Work to be done (in scope)

In this track, we propose to:

  • Collaborate with other Starshot core and track leads about the insights that would be most valuable.
  • Identify what features should be instrumented
  • Identify additional features we would like to have, like:
    • net-promoter-score collection
    • user surveys
    • optional, opt-in data gathering that is not anonymized, such as:
      • website domain
      • contact email for a site administrator.
      • And perhaps more
  • Establish privacy and data management standards for use of telemetry data - in partnership with the Privacy Track team, especially.
  • Identify how telemetry can help support proposals by other tracks to offer integrations with third party providers (AI, SEO, Analytics, etc) - and how that might impact partnership and revenue opportunities to support the Drupal Association.
  • Identify both commercial and open source telemetry providers.
  • Design the opt-out process for collecting anonymized telemetry, following the standards of other common software packages and open source projects (such as Mozilla Firefox).

Out of scope for official launch

  • Inclusion of Telemetry collection in Drupal core
  • Decision on how much aggregate/anonymized data can be made public, vs reserved for project leadership. (Default to kept private to project leadership).

Target milestone

Ideally the first implementation of Telemetry is available in the alpha/beta/RC phase of Starshot 1.0 - so that the initial insights can be acted upon for the 1.0 release.

Having the Telemetry system integrated with the 1.0 release would allow rapid iteration in the next 1.* versions.

However, this is not a blocking priority for release, so it could be a fast follow in a 1.* version.

Skills required

  • Expertise in Telemetry collection systems
  • Expertise in telemetry analysis to drive feature development
  • User testing design (to the extent that a telemetry tool can be configured to do distributed user testing experiments)
  • Drupal integration (with the third party telemetry suite)
  • Drupal.org integration (if needed, depending on the solution telemetry suite)

Blockers/Dependencies

The solution must:

  • Have a clearly defined privacy and data protection standard.
  • Comply with all international regulation on data collection
  • Only be opt-out for aggregate/anonymized data
  • Only be opt-in for optional, identifiable data such as domain name (not PII) or site admin email address (PII)

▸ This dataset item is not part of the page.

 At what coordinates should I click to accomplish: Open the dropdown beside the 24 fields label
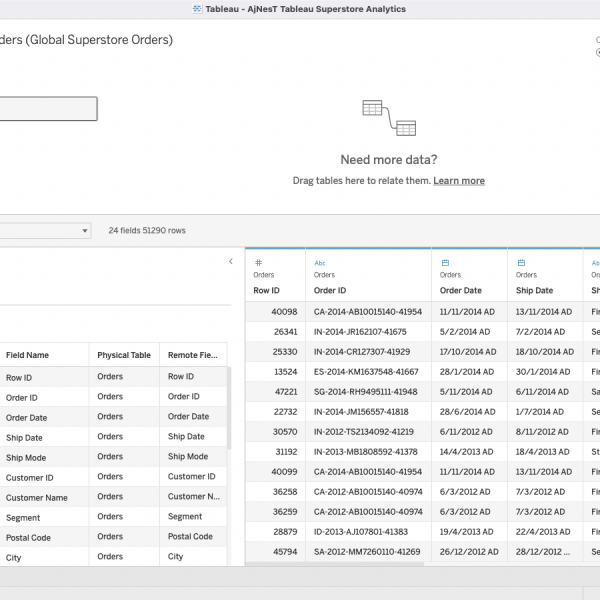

The telemetry software suite must:

  • Be able to instrument all of the kinds of features, user testing, nps, surveying, etc that we require.
  • Be able to quickly deploy tracking adjustments so that the focus of the data collection can be changed as Drupal CMS development focus changes
  • Be affordable (or free) for the Drupal Association to maintain on behalf of the community

Our preference for a telemetry suite is:

  • A third party service provider willing to partner with us, who can manage and safeguard the telemetry data, provide access to the data in a principle of least privilege way, and handle the complex issue of international data privacy compliance.
  • A self-hosted/open source telemetry solution is still on the table, but may require more time, and expertise not currently on the internal DA team.

Track lead

TBD - currently being lead by a taskforce of:
@dries, @hestenet, @lenny-moskalyk, @pixelite, @laurii, @lewisnyman
With intent to recruit to the team:

  • A PM to take the 'lead' role
  • A lead engineer
  • A user experience reviewer
  • A privacy expert (from the Privacy track)
  • A user testing expert (perhaps the same person)
  • Marketing experts (from DA/community)

Proposal

The Telemetry solution should be integrated and enabled during the installer - so that it can instrument and report on the user experience from the very beginning of installing Drupal CMS.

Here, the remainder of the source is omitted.